SC feels more can be done to attract retail investors

KUALA LUMPUR: The Securities Commission (SC) felt that despite market volume last year growing by 31.6% from 2010, more could be done to drive interest of retail investors in the equities market.

SC chairman Tan Sri Zarinah Anwar said increasing participation of retail investors could be achieved by getting more people to trade and one way of achieving that could be by providing more information and education to retail investors.

“Liquidity has always been an issue in our stock market. There are structural issues which I think is not unknown, and our Capital Market Masterplan 2 has outlined various strategies to address this,” she told StarBiz.

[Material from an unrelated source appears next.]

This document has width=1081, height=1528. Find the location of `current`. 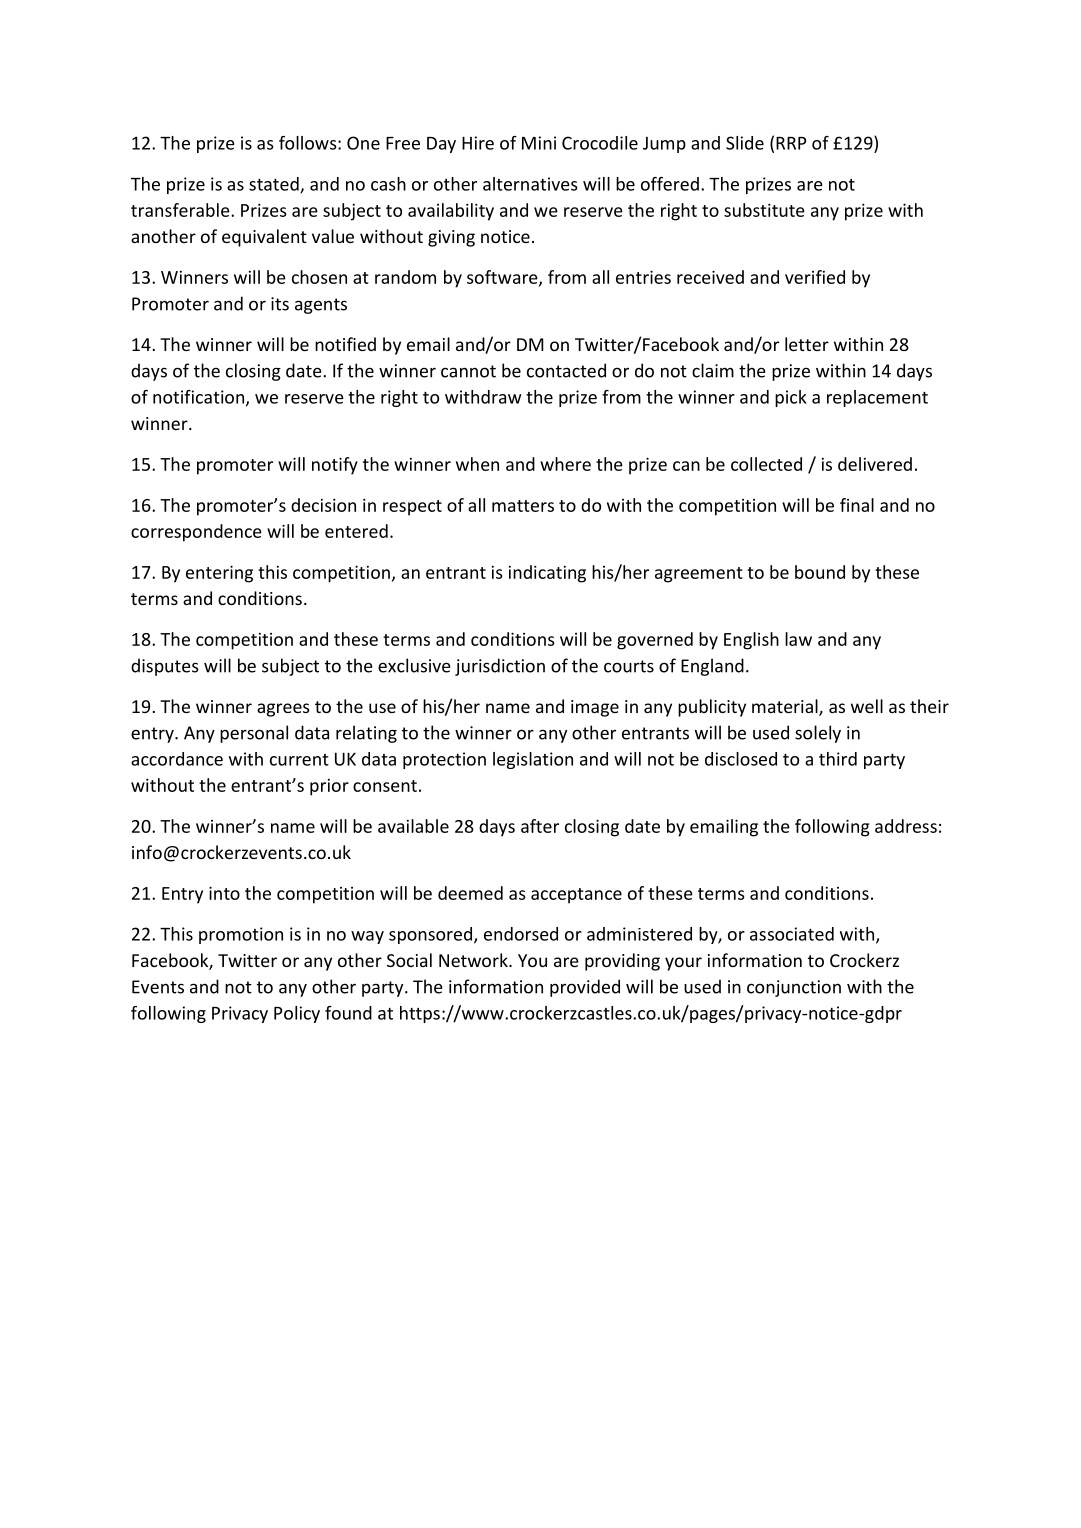

current is located at coordinates (299, 760).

Although there is a perceived lack of interest by retail investors, their interest has been translated in the growth of the unit trust industry, which predominantly is funded by individuals.

Zarinah said unit trusts now accounted for almost 20% of the market capitalisation of Bursa Malaysia. The market capitalisation of all equities on Bursa Malaysia yesterday was RM1.399 trillion.

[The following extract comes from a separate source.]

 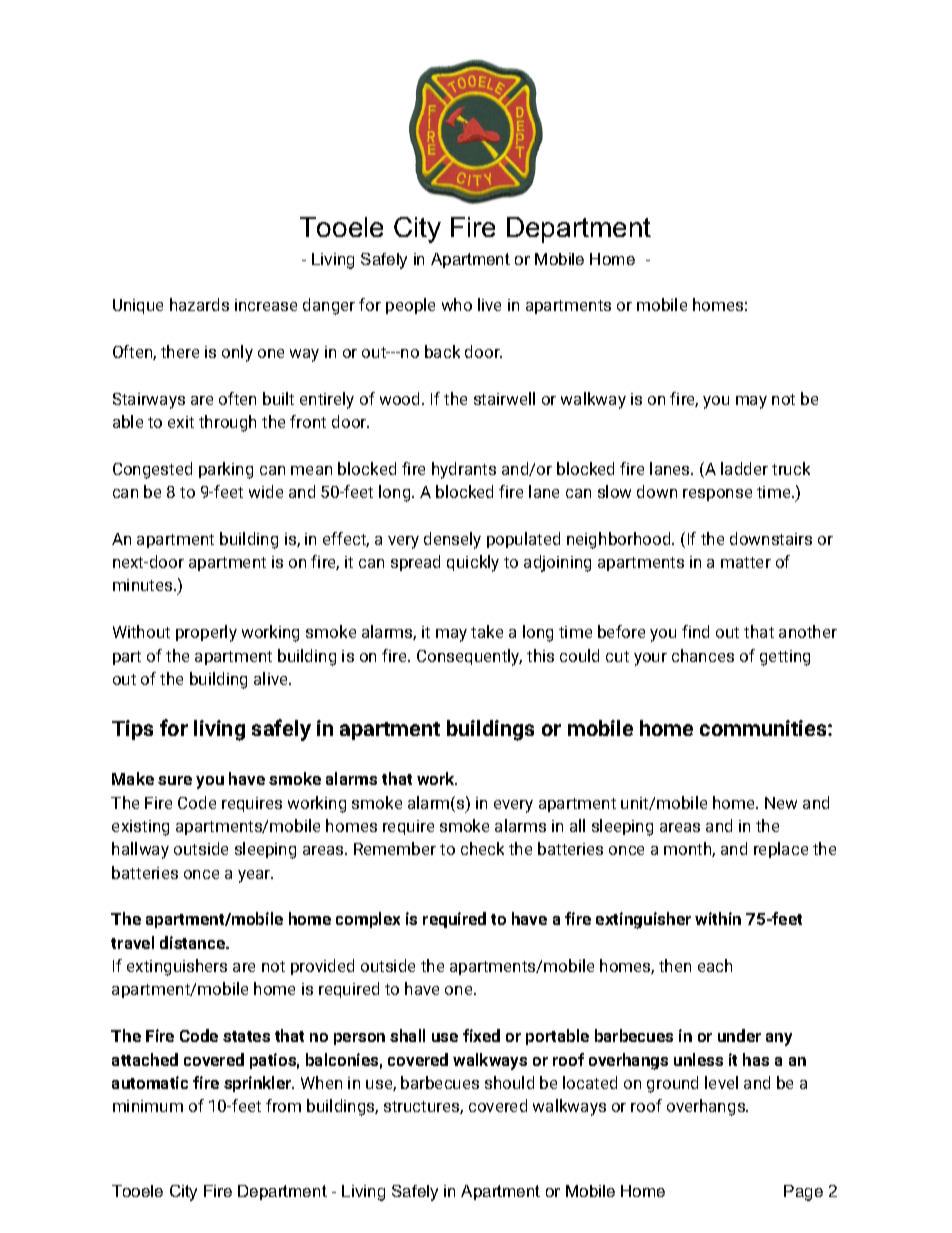 I want to click on should, so click(x=509, y=1082).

“Retail investors are investing through unit trusts instead of going directly to the market. That said, it doesn't mean we can't do more to attract retail investors into the market,” said Zarinah.

She said at the last count, there were 4.2 million CDS (Central Depository System) accounts in Bursa Malaysia but only 300,000 were active.

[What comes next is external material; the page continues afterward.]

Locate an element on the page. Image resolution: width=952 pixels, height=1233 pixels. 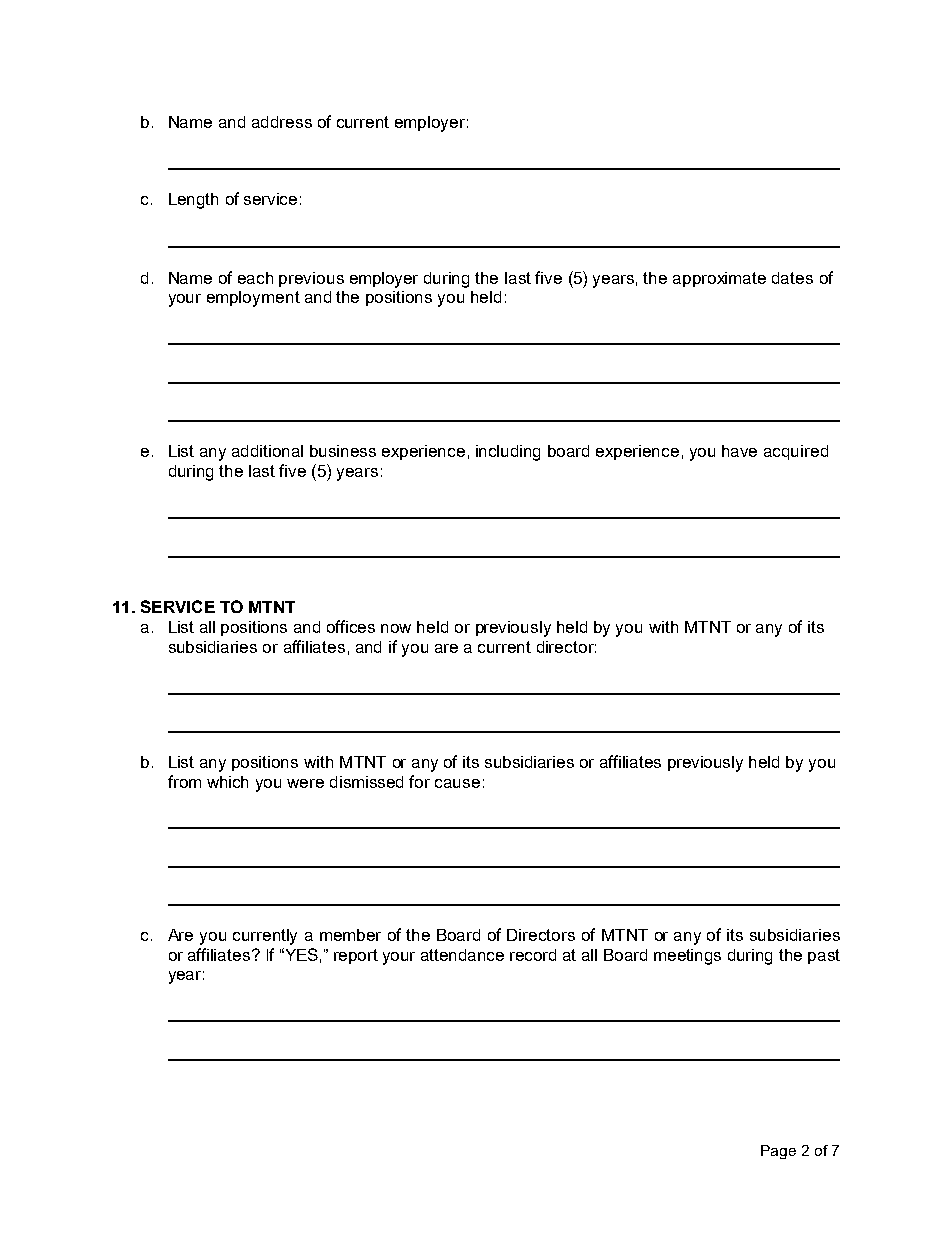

The classification of an active account is one where at least a trade is done every three months.

“So, there has to be effort on the part of our intermediaries to try and activate more of these account holders. If they just double that, think how much impact it will have. So, there has to be effort put in to attract retail investors,” she said.

“Retail investors are investing through unit trusts instead of going directly to the market. That said, it doesn’t mean we can’t do more to attract retail investors into the market,” said Zarinah.

Getting retailers into the stock market would also mean promoting the companies on the exchange to that group of investors, and here Zarinah wondered why there had not been enough effort by the intermediaries of the stock market to promote research on the near 300 small and medium cap companies funded by the capital market development fund.

“The attitude of retailers has changed from the old days. They have to be given fundamental information about companies for them to be interested in investing. It is their job to promote companies and educate investors,” she said of the need of market intermediaries to act.

“In Thailand for example, every weekend the stock exchange of Thailand runs investor education programmes. And I was told recently by one of their senior management that it was oversubscribed every weekend. That's certainly something we can do here industry and Bursa working together to promote the equity market to investors.”

Another element of improving retail participation and confidence of such investors is also the quality of companies on the stock market.

“Just as there are companies that are doing well, there are companies that are languishing. They have made losses, their share prices have plunged below the offer price, they have not been paying dividends to shareholders,” she said, understanding why investors were not interested in the poor performing companies.

“That's why governance is key. Directors of companies have got to discharge their stewardship role, which includes delivering on all the promises they made when we approved their going to the market. Hence, they have to ensure the creation of shareholder value, they have to show they are good corporate citizens and they have to provide returns to shareholders.”